SSH_KEY=/home/opc/my_keys/sshkey.priv
#Provide your containers configuration file
REGISTRIES_CONF="/etc/containers/registries.conf"

# -------------------------------
# Function to generate registry entry
# -------------------------------
generate_registry_entry() {
  cat <<EOF
[[registry]]
location = "$MAIN_REGISTRY"

  [[registry.mirror]]
  location = "$MIRROR1"

EOF
}

# -------------------------------
# Get all worker nodes
# -------------------------------
#WORKERS=$(kubectl get nodes -o jsonpath='{range .items[?(@.spec.taints==null || !(@.spec.taints[*].effect=="NoSchedule"))]}{.metadata.name}{" "}{end}')
WORKERS=$(kubectl --kubeconfig=$kcfg get nodes | grep -v 'master\|control' | grep -v NAME | awk '{print $1}')
if [[ -z "$WORKERS" ]]; then
  echo "No worker nodes found"
  exit 1
fi

# -------------------------------
# Traverse and update each worker
# -------------------------------
for NODE in $WORKERS; do
  echo "Updating registries.conf on node: $NODE"
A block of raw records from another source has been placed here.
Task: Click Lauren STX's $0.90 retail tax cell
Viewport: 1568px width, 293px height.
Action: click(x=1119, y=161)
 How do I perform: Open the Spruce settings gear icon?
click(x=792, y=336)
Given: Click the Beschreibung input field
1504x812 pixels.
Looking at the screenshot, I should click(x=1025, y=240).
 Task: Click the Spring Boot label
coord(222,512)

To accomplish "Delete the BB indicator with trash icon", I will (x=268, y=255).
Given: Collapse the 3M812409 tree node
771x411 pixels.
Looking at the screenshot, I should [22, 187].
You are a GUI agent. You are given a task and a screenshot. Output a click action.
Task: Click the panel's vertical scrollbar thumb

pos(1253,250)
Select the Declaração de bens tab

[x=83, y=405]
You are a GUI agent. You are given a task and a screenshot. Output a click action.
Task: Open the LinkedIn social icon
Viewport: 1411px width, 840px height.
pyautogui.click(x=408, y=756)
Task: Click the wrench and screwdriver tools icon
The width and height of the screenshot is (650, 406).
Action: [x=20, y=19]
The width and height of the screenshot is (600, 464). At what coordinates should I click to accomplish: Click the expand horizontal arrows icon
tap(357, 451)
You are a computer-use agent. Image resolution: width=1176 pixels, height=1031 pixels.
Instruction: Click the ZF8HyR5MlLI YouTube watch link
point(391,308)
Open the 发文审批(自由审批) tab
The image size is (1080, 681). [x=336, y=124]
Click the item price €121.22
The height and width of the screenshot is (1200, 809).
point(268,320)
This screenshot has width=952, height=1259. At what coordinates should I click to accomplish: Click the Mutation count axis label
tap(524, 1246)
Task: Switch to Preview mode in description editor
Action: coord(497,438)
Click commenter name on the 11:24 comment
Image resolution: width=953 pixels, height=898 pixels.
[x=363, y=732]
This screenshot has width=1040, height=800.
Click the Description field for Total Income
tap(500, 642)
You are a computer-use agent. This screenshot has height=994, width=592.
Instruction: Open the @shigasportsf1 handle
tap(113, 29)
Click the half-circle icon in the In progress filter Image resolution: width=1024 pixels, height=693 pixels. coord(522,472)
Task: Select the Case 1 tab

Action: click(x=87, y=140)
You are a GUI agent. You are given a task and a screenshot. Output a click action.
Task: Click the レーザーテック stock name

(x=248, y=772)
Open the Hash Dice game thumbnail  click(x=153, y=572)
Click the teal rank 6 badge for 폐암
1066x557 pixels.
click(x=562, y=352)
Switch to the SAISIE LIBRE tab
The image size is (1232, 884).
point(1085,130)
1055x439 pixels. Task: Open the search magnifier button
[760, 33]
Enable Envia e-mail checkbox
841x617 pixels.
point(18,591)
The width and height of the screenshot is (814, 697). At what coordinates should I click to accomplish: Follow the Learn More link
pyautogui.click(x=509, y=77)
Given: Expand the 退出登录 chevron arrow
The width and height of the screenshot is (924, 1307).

  # Backup existing registries.conf
  ssh -i $SSH_KEY "$SSH_USER@$NODE" "sudo cp $REGISTRIES_CONF ${REGISTRIES_CONF}.bak"

  # Append or replace registry entry
  ssh -i $SSH_KEY "$SSH_USER@$NODE" "sudo bash -c 'grep -q \"$MAIN_REGISTRY\" $REGISTRIES_CONF && sed -i \"/$MAIN_REGISTRY/,+3d\" $REGISTRIES_CONF; cat >> $REGISTRIES_CONF'" <<< "$(generate_registry_entry)"

  # Restart CRI-O
  echo "Restarting CRI-O on node $NODE"
  ssh -i $SSH_KEY "$SSH_USER@$NODE" "sudo systemctl restart crio"

  echo "Done on node: $NODE"
done

echo "All worker nodes updated successfully."

Conclusion

Container registry access may fail for several reasons (connectivity, storage downtime or other outages), and this can preclude a Kubernetes microservice or application from working during deployment updates or pod restarts. To avoid CRs becoming a SPOF for a K8s cluster, it is required to configure redundant registries. To provide transparent failover in kubelet‘s image instantiations, a mirror configuration can be used in the repository configuration. This allows using a list of registries that are traversed in failure scenarios WITHOUT requiring the manipulation of the registry address used by pods and deployments. This pattern is now the recommended MAA approach to implement multi-region OCI registry redundancy in Kubernetes clusters.